Substitute "screen-control agent" for each "computer-use agent" in the material below, keeping everything else unchanged.

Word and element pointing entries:
:::
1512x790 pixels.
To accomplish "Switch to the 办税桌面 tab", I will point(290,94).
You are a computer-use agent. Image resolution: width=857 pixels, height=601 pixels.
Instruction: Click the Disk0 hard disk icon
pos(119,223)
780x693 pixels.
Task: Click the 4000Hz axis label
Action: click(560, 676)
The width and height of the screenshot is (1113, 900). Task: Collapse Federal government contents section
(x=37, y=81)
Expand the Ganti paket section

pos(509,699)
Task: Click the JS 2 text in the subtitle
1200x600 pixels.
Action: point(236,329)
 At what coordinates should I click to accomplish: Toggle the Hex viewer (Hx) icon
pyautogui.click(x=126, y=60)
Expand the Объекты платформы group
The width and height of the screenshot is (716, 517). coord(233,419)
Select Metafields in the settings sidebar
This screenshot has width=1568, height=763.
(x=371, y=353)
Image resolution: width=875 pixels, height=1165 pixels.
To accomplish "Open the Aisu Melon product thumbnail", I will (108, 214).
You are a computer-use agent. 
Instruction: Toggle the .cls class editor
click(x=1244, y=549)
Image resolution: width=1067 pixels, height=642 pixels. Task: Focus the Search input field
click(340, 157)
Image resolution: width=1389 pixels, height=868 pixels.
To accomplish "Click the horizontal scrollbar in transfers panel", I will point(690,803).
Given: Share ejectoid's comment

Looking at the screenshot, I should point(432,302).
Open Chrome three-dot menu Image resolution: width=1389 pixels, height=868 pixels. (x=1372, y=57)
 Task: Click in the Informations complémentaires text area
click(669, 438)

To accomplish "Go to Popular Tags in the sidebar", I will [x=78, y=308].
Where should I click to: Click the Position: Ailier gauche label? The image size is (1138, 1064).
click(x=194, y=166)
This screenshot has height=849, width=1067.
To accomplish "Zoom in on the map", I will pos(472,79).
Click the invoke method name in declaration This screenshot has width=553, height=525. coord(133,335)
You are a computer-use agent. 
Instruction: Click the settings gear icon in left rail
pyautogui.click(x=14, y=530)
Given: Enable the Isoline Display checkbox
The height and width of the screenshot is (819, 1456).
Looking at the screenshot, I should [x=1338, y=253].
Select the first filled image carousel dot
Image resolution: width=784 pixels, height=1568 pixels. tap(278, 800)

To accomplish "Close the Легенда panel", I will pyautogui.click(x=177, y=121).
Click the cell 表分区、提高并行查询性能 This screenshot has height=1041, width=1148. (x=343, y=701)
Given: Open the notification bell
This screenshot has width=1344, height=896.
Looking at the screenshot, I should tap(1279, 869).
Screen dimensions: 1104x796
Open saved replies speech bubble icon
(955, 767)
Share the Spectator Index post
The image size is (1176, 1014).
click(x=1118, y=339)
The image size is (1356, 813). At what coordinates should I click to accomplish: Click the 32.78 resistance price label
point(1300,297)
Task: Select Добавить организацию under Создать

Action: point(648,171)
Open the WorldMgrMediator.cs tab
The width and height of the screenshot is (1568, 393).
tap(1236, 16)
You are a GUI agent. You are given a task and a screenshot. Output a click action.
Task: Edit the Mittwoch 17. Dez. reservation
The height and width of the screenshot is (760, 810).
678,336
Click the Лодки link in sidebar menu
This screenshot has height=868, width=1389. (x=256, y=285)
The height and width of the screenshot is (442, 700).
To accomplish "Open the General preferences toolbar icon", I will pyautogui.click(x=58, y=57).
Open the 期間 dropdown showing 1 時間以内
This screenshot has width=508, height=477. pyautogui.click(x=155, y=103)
:::
(SOLVED EXERCISE)
1512x790 pixels.
To accomplish "Switch to the 办税桌面 tab", I will point(290,94).
You are a screen-control agent. Image resolution: width=857 pixels, height=601 pixels.
Instruction: Click the Disk0 hard disk icon
pos(119,223)
780x693 pixels.
Task: Click the 4000Hz axis label
Action: click(560, 676)
The width and height of the screenshot is (1113, 900). Task: Collapse Federal government contents section
(x=37, y=81)
Expand the Ganti paket section

pos(509,699)
Task: Click the JS 2 text in the subtitle
1200x600 pixels.
Action: point(236,329)
 At what coordinates should I click to accomplish: Toggle the Hex viewer (Hx) icon
pyautogui.click(x=126, y=60)
Expand the Объекты платформы group
The width and height of the screenshot is (716, 517). coord(233,419)
Select Metafields in the settings sidebar
This screenshot has width=1568, height=763.
(x=371, y=353)
Image resolution: width=875 pixels, height=1165 pixels.
To accomplish "Open the Aisu Melon product thumbnail", I will (108, 214).
You are a screen-control agent. 
Instruction: Toggle the .cls class editor
click(x=1244, y=549)
Image resolution: width=1067 pixels, height=642 pixels. Task: Focus the Search input field
click(340, 157)
Image resolution: width=1389 pixels, height=868 pixels.
To accomplish "Click the horizontal scrollbar in transfers panel", I will point(690,803).
Given: Share ejectoid's comment

Looking at the screenshot, I should point(432,302).
Open Chrome three-dot menu Image resolution: width=1389 pixels, height=868 pixels. (x=1372, y=57)
 Task: Click in the Informations complémentaires text area
click(669, 438)

To accomplish "Go to Popular Tags in the sidebar", I will [x=78, y=308].
Where should I click to: Click the Position: Ailier gauche label? The image size is (1138, 1064).
click(x=194, y=166)
This screenshot has height=849, width=1067.
To accomplish "Zoom in on the map", I will pos(472,79).
Click the invoke method name in declaration This screenshot has width=553, height=525. coord(133,335)
You are a screen-control agent. 
Instruction: Click the settings gear icon in left rail
pyautogui.click(x=14, y=530)
Given: Enable the Isoline Display checkbox
The height and width of the screenshot is (819, 1456).
Looking at the screenshot, I should [x=1338, y=253].
Select the first filled image carousel dot
Image resolution: width=784 pixels, height=1568 pixels. tap(278, 800)

To accomplish "Close the Легенда panel", I will pyautogui.click(x=177, y=121).
Click the cell 表分区、提高并行查询性能 This screenshot has height=1041, width=1148. (x=343, y=701)
Given: Open the notification bell
This screenshot has width=1344, height=896.
Looking at the screenshot, I should tap(1279, 869).
Screen dimensions: 1104x796
Open saved replies speech bubble icon
(955, 767)
Share the Spectator Index post
The image size is (1176, 1014).
click(x=1118, y=339)
The image size is (1356, 813). At what coordinates should I click to accomplish: Click the 32.78 resistance price label
point(1300,297)
Task: Select Добавить организацию under Создать

Action: point(648,171)
Open the WorldMgrMediator.cs tab
The width and height of the screenshot is (1568, 393).
tap(1236, 16)
You are a GUI agent. You are given a task and a screenshot. Output a click action.
Task: Edit the Mittwoch 17. Dez. reservation
The height and width of the screenshot is (760, 810).
678,336
Click the Лодки link in sidebar menu
This screenshot has height=868, width=1389. (x=256, y=285)
The height and width of the screenshot is (442, 700).
To accomplish "Open the General preferences toolbar icon", I will pyautogui.click(x=58, y=57).
Open the 期間 dropdown showing 1 時間以内
This screenshot has width=508, height=477. pyautogui.click(x=155, y=103)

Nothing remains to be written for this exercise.